What causes a SQL Server 2000 job to lead to performance degradation?

We have a SQL Job set to run daily at 10PM for archiving data, but users are experiencing timeout errors on the site from 10PM to midnight while this job runs.

Here’s an overview of the job logic:

while @isArchiving = 1 and @itemsProcessed < @maxItems
    exec ArchiveData @itemsProcessed output
    if error_code <> 0
        set @isArchiving = 0
    waitfor delay '00:10:00'

The ArchiveData procedure takes 100 records created over 30 days ago, archives them in a different database, and deletes them from the main table, including related records from other tables. It also creates temporary tables during this process and removes them upon completion, updating @itemsProcessed with the count of processed records.

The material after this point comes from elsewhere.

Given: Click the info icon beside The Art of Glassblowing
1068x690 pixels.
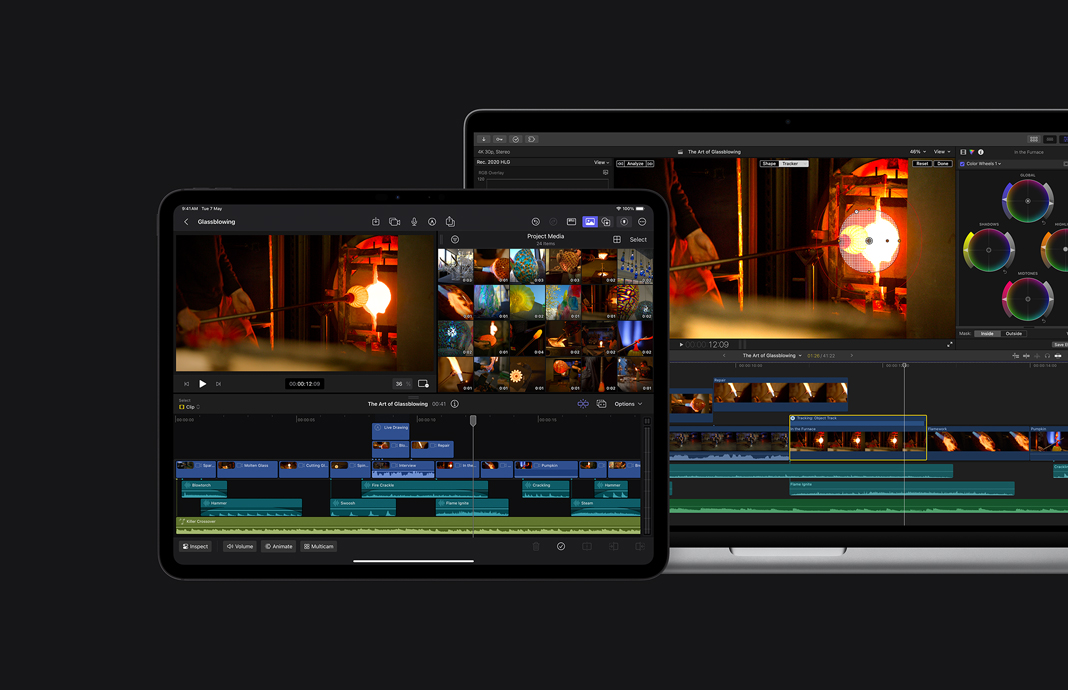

Could you suggest what might be slowing down our application during this period, and what I should look into to improve performance without disrupting users?

your archiving job might be blocking the main tables. deleting 100 records at once creates huge transactions that lock up other queries. try smaller batches - maybe 10-20 records - or throw in some “with (nolock)” hints where it’s safe to do so.

that 10-minute delay sounds kinda off. could your archiving be holding locks too long? what isolation level are you using? also, have you looked at dm_exec_requests during those slowdowns to see what’s getting blocked?

Your archival process is competing with normal user operations for resources. Those delete operations are probably creating heavy table locks, especially when you’re removing related records across multiple tables in one transaction. Plus the temp table creation is hammering your tempdb during peak hours. Try breaking up those big transactions with periodic commits - massive deletes can bloat your log files and slow down backups. Run DBCC SHOWCONTIG before and after to see how much fragmentation you’re dealing with. Best fix? Move this to off-peak hours or set up a read-only replica for archival work. Check sys.dm_os_waiting_tasks while it’s running to see exactly what’s causing the bottleneck.